§ **Task instructions**
Gather every line in the rows below that contains the word "dimensions", where case counts.

====== Exercise materials ======

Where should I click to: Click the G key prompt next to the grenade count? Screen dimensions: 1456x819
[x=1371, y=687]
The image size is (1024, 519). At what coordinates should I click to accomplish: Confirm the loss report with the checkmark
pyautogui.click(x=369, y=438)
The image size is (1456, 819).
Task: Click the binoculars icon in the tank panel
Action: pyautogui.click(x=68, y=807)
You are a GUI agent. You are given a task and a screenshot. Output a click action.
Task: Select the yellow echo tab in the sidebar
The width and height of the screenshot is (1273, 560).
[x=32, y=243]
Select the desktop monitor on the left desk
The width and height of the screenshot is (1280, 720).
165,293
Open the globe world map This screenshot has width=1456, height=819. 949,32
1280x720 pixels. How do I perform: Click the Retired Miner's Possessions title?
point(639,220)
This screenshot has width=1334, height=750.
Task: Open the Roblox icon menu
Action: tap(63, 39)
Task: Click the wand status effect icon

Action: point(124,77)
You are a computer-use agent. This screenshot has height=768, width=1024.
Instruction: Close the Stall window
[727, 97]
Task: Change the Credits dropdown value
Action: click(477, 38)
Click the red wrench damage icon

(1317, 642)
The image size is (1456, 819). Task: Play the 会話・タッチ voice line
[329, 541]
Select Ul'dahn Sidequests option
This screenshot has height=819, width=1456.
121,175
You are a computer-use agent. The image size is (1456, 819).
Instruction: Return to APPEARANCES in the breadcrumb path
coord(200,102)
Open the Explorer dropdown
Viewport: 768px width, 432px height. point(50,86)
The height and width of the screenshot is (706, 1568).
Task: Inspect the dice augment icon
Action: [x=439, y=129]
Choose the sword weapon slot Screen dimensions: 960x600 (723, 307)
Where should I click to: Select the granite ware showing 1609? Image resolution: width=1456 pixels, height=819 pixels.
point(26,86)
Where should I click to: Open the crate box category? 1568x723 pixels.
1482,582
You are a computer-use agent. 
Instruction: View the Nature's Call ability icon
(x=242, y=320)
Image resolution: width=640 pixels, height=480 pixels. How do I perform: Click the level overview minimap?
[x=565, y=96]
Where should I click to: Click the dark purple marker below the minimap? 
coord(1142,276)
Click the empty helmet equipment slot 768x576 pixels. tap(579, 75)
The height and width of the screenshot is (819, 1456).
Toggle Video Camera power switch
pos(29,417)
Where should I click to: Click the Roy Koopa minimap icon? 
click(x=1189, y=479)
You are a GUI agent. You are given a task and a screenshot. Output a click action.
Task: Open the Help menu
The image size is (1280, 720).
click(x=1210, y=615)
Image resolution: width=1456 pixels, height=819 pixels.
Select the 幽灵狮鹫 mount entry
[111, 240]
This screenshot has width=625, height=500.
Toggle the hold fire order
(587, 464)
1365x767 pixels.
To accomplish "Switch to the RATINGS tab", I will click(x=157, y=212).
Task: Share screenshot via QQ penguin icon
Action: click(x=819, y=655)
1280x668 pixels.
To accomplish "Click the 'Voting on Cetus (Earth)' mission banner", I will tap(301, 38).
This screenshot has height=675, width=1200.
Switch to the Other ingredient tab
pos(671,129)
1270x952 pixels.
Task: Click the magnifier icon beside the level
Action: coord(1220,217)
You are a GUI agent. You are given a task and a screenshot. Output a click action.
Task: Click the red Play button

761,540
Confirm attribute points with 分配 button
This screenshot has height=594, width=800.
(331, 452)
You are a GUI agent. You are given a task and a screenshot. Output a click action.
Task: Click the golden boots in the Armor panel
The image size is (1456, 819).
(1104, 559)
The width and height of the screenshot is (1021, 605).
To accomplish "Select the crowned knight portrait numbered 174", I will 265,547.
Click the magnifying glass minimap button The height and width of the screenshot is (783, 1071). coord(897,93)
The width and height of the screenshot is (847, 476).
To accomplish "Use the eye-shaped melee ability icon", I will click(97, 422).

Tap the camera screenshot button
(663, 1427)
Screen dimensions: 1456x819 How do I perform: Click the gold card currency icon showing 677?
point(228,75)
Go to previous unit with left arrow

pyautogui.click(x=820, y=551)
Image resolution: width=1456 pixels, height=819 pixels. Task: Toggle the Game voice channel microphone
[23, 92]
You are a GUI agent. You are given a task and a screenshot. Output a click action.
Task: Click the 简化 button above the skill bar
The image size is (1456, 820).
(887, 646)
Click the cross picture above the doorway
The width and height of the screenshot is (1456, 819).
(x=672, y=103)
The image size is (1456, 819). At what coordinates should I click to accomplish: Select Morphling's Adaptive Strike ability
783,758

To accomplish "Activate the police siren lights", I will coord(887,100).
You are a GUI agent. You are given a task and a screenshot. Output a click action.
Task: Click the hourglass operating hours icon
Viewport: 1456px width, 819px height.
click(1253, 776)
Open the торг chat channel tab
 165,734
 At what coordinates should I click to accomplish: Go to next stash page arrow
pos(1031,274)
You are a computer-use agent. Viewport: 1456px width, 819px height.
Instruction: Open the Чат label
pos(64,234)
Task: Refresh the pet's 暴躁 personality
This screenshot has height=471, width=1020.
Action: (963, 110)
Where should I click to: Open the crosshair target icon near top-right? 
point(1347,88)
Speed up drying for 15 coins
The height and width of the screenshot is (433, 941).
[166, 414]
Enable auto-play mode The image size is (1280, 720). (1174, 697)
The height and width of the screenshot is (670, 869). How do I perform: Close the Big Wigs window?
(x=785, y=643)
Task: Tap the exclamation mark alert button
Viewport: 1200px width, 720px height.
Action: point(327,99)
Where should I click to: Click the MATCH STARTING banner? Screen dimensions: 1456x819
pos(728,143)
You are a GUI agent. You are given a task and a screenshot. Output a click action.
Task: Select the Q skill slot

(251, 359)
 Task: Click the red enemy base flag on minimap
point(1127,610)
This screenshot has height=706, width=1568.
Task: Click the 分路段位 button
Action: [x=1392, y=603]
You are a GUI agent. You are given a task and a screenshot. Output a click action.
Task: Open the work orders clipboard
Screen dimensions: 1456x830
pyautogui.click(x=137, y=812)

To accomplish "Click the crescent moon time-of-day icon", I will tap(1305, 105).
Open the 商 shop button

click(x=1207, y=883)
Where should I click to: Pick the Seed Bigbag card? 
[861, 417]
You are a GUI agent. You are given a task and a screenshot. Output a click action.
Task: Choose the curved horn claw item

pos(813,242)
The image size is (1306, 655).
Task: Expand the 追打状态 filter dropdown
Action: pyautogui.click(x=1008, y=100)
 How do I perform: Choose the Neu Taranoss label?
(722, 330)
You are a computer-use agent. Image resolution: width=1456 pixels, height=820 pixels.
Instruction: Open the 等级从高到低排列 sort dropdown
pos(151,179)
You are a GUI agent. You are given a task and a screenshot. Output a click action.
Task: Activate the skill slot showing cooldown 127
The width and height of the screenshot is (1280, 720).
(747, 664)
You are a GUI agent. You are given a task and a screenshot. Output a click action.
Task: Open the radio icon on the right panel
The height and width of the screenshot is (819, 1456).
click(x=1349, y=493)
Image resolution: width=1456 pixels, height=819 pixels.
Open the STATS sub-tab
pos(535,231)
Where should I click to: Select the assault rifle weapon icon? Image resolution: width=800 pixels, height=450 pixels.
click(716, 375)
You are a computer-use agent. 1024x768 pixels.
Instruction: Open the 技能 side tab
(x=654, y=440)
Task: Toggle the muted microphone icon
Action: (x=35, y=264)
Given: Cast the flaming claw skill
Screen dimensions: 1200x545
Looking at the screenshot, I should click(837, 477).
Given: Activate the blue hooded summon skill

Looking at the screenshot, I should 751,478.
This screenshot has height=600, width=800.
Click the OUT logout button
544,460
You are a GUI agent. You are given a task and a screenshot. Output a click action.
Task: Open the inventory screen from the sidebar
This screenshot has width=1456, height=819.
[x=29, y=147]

======

§ **Reply**
Where should I click to: Click the G key prompt next to the grenade count? Screen dimensions: 1456x819
Choose the sword weapon slot Screen dimensions: 960x600 (723, 307)
Screen dimensions: 1456x819 How do I perform: Click the gold card currency icon showing 677?
Where should I click to: Click the MATCH STARTING banner? Screen dimensions: 1456x819
Screen dimensions: 1456x830
Screen dimensions: 1200x545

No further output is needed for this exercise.